Chancellor George Osborne will have enjoyed figures out this week that suggest his chances of meeting ambitious targets for deficit reduction are improving. If April's tax take from income and corporation tax and VAT receipts is an indicator of things to come then the improvement in the UK's economy may be filtering through. During the month, the VAT tax take totalled £10.6bn, its highest since records began in 2007 and corporation tax also surged. This contributed to a net borrowing figure of £6.8bn last month, down £2.5bn on last year and the best monthly showing since 2008.

 

 

Time for a deal

Cable combination

The telecommunications sector has been awash with merger and acquisitions activity in recent months and now there is another potential megadeal in the offing that could reshape the US cable landscape. Charter Communications has agreed a deal with rival Time Warner Cable which would see the second and third-biggest US cable companies merge in a combination that values the latter at $78.7bn. At the same time, Charter is buying smaller rival Bright House Networks for $10.4bn. But whether the Federal Communications Commission will allow the deal remains to be seen, given its recent role in scuppering Time Warner Cable's proposed tie-up with market leader Comcast.

 

Unease grows

Periphery panic?

After years of worry about the economic health of the southern periphery of the European Union, new political concerns are starting to creep in.

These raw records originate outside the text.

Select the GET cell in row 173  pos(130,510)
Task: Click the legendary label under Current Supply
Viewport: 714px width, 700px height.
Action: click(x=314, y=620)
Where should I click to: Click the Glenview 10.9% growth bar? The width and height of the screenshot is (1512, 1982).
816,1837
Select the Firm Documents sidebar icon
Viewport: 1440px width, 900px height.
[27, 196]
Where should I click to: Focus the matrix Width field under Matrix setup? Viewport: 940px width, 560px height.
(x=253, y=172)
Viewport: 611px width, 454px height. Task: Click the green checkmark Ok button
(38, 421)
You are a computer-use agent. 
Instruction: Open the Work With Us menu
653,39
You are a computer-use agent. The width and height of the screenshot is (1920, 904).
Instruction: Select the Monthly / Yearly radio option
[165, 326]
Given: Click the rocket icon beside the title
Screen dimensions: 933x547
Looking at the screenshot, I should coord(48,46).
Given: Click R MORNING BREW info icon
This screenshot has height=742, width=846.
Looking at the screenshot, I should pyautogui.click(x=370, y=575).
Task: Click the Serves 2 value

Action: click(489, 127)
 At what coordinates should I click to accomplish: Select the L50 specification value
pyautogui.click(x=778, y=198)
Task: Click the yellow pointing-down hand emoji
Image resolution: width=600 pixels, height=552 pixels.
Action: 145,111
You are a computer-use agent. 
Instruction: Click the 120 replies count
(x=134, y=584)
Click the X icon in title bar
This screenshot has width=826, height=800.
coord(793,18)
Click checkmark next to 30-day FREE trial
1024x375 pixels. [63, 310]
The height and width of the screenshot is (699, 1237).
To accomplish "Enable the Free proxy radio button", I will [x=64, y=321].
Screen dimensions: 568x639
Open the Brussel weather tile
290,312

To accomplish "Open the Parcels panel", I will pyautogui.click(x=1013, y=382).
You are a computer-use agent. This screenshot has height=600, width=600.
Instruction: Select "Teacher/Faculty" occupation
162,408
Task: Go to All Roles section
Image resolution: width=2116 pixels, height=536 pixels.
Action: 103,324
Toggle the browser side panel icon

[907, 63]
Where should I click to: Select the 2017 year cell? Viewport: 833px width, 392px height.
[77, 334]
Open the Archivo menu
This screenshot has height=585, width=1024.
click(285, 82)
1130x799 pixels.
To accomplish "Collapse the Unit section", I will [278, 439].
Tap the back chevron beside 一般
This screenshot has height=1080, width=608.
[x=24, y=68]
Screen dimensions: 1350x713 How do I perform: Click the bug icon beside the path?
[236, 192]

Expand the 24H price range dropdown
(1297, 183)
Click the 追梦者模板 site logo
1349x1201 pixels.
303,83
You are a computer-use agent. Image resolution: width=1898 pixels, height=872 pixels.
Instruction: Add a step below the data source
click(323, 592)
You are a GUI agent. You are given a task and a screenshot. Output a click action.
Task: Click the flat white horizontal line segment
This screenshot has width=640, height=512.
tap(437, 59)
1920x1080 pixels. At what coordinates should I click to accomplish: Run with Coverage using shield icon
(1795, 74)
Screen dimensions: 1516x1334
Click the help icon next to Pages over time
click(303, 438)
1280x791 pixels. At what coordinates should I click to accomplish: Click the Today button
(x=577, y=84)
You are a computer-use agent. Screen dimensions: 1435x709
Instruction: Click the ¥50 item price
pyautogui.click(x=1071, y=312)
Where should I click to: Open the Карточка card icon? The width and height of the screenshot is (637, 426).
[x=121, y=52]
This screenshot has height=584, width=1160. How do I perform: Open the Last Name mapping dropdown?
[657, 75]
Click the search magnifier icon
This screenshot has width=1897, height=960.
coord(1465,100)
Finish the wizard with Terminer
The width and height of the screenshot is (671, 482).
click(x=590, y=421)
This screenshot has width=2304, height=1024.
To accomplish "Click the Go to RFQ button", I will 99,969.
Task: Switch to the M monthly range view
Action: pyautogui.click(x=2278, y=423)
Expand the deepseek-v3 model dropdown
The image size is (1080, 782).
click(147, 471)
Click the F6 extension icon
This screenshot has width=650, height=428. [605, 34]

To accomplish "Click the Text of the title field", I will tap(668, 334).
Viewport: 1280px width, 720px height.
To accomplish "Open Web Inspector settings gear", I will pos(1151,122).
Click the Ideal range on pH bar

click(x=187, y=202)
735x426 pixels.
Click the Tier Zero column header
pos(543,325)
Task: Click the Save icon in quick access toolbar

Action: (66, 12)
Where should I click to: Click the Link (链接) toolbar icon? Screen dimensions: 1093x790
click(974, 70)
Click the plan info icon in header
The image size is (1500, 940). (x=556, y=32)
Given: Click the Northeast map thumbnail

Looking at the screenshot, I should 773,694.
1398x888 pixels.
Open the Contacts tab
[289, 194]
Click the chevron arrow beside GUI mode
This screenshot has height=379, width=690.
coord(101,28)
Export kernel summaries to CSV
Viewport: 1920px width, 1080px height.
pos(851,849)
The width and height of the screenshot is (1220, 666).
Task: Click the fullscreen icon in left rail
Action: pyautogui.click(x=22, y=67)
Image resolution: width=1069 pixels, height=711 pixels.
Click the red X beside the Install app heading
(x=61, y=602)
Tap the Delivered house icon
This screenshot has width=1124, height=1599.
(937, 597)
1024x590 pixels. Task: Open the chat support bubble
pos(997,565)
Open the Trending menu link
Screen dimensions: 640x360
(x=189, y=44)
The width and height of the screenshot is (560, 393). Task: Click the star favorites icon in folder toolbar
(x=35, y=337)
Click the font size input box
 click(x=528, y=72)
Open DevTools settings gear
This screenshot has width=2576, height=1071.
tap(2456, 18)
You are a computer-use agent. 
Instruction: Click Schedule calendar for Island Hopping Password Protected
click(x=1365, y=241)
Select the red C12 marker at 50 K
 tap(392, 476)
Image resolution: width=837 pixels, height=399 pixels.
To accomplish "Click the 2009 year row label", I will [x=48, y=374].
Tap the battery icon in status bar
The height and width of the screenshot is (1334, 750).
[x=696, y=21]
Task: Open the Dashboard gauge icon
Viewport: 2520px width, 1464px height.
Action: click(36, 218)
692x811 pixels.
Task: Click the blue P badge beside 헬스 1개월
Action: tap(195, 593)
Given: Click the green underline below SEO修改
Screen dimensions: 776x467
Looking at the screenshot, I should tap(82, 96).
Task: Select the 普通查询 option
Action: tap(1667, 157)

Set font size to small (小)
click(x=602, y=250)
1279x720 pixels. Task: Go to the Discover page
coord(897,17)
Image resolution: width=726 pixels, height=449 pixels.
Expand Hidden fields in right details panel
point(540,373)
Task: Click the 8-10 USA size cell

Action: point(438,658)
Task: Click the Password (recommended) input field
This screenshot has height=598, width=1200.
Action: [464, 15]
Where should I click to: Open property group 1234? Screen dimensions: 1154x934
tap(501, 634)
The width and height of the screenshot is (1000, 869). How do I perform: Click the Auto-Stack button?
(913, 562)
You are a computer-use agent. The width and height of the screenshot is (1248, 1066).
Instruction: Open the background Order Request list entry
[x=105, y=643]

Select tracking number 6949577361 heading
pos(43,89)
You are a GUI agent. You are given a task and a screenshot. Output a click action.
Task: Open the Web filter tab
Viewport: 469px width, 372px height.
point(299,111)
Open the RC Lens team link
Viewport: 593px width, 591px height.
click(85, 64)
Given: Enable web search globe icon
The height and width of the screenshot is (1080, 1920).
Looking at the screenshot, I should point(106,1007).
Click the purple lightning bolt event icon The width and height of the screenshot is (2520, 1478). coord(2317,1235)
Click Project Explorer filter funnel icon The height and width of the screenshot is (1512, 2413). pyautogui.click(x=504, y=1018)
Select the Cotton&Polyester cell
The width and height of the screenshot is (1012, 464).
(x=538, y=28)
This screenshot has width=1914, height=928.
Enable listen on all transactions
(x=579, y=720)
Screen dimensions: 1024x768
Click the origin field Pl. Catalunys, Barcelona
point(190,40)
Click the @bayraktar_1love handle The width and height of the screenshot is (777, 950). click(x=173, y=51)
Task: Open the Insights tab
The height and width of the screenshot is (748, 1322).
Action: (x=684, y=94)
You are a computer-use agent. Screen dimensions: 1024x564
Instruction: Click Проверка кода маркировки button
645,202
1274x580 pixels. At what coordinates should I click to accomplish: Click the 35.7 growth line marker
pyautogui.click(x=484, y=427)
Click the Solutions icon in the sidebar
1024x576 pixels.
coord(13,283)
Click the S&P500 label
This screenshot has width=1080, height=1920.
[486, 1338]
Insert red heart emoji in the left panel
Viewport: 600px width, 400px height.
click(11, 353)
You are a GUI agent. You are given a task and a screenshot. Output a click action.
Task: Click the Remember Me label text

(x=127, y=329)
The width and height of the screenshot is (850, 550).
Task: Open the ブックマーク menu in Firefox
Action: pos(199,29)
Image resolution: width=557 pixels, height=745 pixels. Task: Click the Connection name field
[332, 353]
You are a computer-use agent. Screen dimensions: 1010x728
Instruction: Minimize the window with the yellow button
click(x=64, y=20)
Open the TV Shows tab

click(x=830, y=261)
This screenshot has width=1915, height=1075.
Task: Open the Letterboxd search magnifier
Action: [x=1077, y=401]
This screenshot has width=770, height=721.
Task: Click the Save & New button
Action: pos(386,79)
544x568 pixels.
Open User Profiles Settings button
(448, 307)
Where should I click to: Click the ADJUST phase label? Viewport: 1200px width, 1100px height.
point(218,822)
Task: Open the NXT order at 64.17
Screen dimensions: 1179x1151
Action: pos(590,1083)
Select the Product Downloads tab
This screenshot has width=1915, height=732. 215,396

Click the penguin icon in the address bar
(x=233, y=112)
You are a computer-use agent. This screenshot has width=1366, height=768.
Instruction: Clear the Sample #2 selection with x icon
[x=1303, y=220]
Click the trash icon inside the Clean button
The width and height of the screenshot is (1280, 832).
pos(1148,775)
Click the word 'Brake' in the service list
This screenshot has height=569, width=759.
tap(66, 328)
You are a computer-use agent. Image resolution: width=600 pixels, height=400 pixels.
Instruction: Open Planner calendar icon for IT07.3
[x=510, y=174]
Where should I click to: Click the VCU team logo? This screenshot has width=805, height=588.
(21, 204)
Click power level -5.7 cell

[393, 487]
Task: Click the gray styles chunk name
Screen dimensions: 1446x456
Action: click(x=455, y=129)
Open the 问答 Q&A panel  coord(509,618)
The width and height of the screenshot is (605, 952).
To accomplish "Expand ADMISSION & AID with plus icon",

Notwithstanding the ongoing concerns about Greece as it staggers ever closer to the point of no return in its debt negotiations with the EU and IMF, growing anti-austerity and populist movements in Spain and Portugal are adding a new dimension to concerns about the potential fracture of the eurozone project. The ruling Popular Party in Spain failed to live up to its name as the Podemos anti-austerity party and the centre right Citizens party took significant chunks of the vote in local elections and set themselves up for an assault in the general election later this year. An autumn parliamentary election in Portugal is also expected to see a shift in voter support towards anti-austerity, with a host of smaller parties vying to pick up enough votes to be a king maker in a coalition.

 

 

Luxury leap

Top end revived

Pre-election fears of a mansion tax and other interventionist moves by a potential Labour-led government prompted a hiatus in the market for high-end homes worth £2m-plus, but the pressure valve appears to have been released. Data suggests that the number of homes worth £2m or more on the market more than doubled in the two weeks after the election, with more expected to be listed in the next few weeks as glossy brochures are printed up. Meanwhile, asking prices in London are said to have surged by 17 per cent in the short period since the election.

 

Spend, spend, spend

Consumer surge

The fall in inflation, improving economic prospects and a hint at better weather prompted UK consumers to dip into their collective pockets last month. A Confederation of British Industry survey suggests that confidence among retailers is soaring, with retail sales and orders beating expectations after their strongest start to a year since 2007. This backs up British Retail Consortium figures from earlier this month which showed April's total retail sales came in 4.7 per cent ahead of the same period a year earlier. Meanwhile, other data shows that consumer confidence has risen for the fifth successive quarter and is now at its highest since 2006.

 

 

Laying down the law

Queen's speech

The rather unexpected sight of an unfettered Conservative-penned Queen's speech at the opening of parliament this week gave a better indication of the priorities of the government, top of which appears to be getting a referendum on the UK's membership of the EU off the ground, sooner rather than later. Other key proposed laws include a five-year 'tax lock', meaning income tax, VAT and national insurance cannot be raised, the extension of 'right to buy' to those living in housing association properties and further devolution for Scotland.